Endpoints of the study
To assess the impact of both treatments on the menopausal transition FSH, LH and E2 were measured in both groups at baseline and at 6 weeks and 6, 12 and 24 months follow-up. Also menopausal symptoms were assessed at these time points, with an additional questionnaire at 18 months follow-up.

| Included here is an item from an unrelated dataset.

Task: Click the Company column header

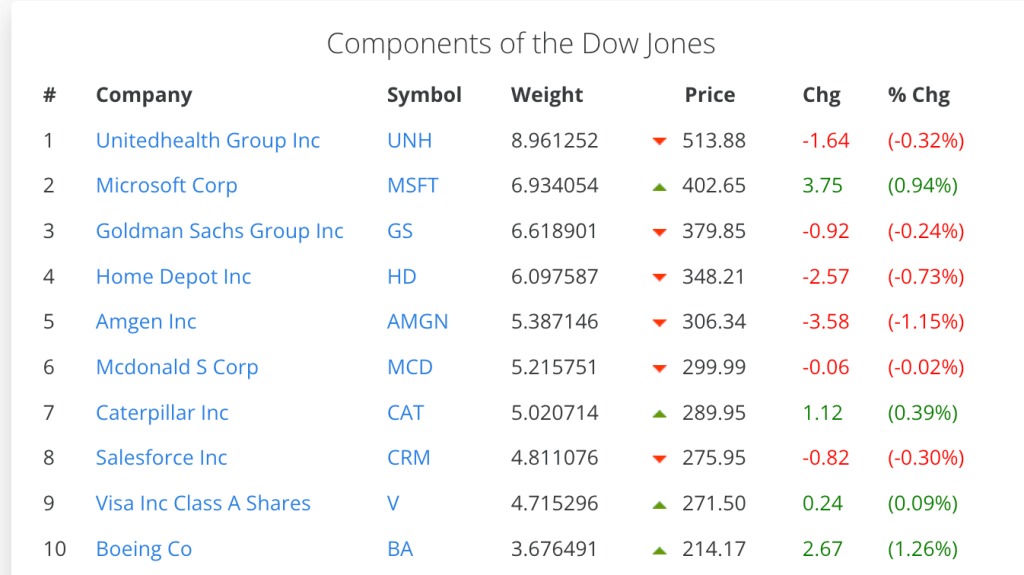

Impact of treatments on ovarian reserve was tested by measuring AMH at baseline and 1 day, 6 weeks and 6, 12 and 24 months after treatment. AMH was measured in a subset of patients for logistic reasons. These patients were recruited in the four hospitals (Academic Medical Centre, Amsterdam; Onze Lieve Vrouwe Gasthuis, Amsterdam; Universitary Medical Centre, Utrecht and Rijnstate hospital, Arnhem) that were expected to contribute the largest number of patients to the trial and that could reliably store the samples before collecting them for analysis in a central laboratory.
Comparisons were made between the groups at all time points and within the groups compared to baseline.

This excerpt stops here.